‘Saturday Night’ Trailer: Jason Reitman’s ‘Saturay Night Live’ Comedy Opens October 11th

What better time than now for Jason Reitman’s Saturday Night to arrive? As the history-making Saturday Night Live prepares to enter its 50th season, the film serves as a reminder of its significant impact on television, the vast number of stars who have passed through, and the turbulent ground from which it was launched. That the show ever took off is something of a miracle.

Saturday Night follows the behind-the-scenes tension in the 90 minutes leading up to the first broadcast of SNL in the fall of 1975, a debut episode that set the course of comedy history. Reitman, who directed and co-wrote the script with Gil Kenan (Ghostbusters: Frozen Empire), has described Saturday Night as a “thriller comedy”, ramping up the tension as the clock winds down to the first SNL broadcast.

Set to play the iconic SNL figures are Gabriel LaBelle as Lorne Michaels, Cooper Hoffman as NBC exec Dick Ebersol, Rachel Sennott as writer Rosie Shuster, Dylan O’Brien as Dan Aykroyd, Lamorne Morris as Garrett Morris, Cory Michael Smith as Chevy Chase, Ella Hunt as Gilda Radner, Kim Matula as Jane Curtin, Matt Wood as John Belushi and Nicholas Braun pulling double-duty as Andy Kaufman and Jim Henson. Matthew Rhys, Finn Wolfhard, J. K. Simmons, Willem Dafoe, Taylor Gray, and Nicholas Podany are also in the cast.

The starry ensemble is joined by Grammy winner Jon Batista who composed the score.

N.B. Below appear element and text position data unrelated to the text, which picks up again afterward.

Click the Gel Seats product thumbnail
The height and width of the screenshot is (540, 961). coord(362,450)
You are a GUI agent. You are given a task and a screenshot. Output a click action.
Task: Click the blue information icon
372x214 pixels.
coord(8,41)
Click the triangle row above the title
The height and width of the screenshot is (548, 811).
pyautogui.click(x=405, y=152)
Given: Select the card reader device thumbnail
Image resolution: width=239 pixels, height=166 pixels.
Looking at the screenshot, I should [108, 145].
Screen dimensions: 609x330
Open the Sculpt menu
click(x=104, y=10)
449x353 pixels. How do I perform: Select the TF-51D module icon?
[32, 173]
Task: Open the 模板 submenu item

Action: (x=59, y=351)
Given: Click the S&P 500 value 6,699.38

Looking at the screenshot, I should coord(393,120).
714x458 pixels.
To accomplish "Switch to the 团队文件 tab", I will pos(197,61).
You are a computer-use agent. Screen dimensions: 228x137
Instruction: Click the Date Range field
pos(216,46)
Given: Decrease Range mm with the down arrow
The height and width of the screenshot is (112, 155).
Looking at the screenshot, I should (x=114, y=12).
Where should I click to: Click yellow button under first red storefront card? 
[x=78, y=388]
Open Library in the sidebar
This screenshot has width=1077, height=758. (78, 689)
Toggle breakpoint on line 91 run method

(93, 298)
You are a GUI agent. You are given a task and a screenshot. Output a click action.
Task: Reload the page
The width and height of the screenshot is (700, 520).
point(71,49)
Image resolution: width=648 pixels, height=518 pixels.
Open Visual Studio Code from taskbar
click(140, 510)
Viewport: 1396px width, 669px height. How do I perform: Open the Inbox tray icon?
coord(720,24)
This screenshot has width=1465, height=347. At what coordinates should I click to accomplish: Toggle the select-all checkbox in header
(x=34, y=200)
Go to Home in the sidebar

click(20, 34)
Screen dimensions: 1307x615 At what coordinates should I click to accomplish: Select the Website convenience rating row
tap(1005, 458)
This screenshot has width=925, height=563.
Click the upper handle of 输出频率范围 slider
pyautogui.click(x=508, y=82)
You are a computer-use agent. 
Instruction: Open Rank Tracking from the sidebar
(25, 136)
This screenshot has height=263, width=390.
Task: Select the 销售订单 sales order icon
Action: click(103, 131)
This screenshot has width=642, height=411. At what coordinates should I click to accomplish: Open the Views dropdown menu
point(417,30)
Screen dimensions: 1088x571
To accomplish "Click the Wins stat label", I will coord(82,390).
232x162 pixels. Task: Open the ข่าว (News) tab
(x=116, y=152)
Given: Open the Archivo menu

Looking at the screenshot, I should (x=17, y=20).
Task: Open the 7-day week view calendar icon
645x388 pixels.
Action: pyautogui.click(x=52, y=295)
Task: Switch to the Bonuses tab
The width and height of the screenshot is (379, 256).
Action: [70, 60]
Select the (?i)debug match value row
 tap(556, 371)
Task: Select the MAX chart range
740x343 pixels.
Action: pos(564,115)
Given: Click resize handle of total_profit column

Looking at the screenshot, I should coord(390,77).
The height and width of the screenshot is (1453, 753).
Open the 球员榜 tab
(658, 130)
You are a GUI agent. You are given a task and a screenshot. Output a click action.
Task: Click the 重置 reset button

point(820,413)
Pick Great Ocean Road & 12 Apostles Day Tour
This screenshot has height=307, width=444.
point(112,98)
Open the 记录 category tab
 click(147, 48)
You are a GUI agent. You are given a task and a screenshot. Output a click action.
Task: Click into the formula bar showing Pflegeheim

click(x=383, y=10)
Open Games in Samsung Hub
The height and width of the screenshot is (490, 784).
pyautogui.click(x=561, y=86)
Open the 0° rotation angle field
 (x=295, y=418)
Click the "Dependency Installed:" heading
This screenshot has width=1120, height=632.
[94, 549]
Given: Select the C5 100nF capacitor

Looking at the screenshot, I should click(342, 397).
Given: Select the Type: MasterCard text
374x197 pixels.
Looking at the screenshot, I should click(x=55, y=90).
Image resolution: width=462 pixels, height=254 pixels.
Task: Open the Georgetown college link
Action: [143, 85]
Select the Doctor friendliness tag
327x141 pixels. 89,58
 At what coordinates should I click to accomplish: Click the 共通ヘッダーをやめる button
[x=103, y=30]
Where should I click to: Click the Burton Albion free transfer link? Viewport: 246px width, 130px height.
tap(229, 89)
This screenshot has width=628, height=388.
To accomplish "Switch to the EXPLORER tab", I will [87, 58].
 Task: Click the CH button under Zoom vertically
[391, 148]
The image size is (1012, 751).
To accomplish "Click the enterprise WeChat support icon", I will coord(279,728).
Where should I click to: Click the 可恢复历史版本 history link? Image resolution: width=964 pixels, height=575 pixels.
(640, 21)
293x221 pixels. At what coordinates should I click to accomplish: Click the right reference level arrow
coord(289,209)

SYNOPSIS: At 11:30pm on October 11, 1975, a ferocious troupe of young comedians and writers changed television – and culture – forever. Directed by Jason Reitman and written by Gil Kenan & Reitman, Saturday Night is based on the true story of what happened behind the scenes in the 90 minutes leading up to the first broadcast of Saturday Night Live. Full of humor, chaos, and the magic of a revolution that almost wasn’t, we count down the minutes in real time until we hear those famous words…

Sony Pictures will release Saturday Night into theaters on October 11th.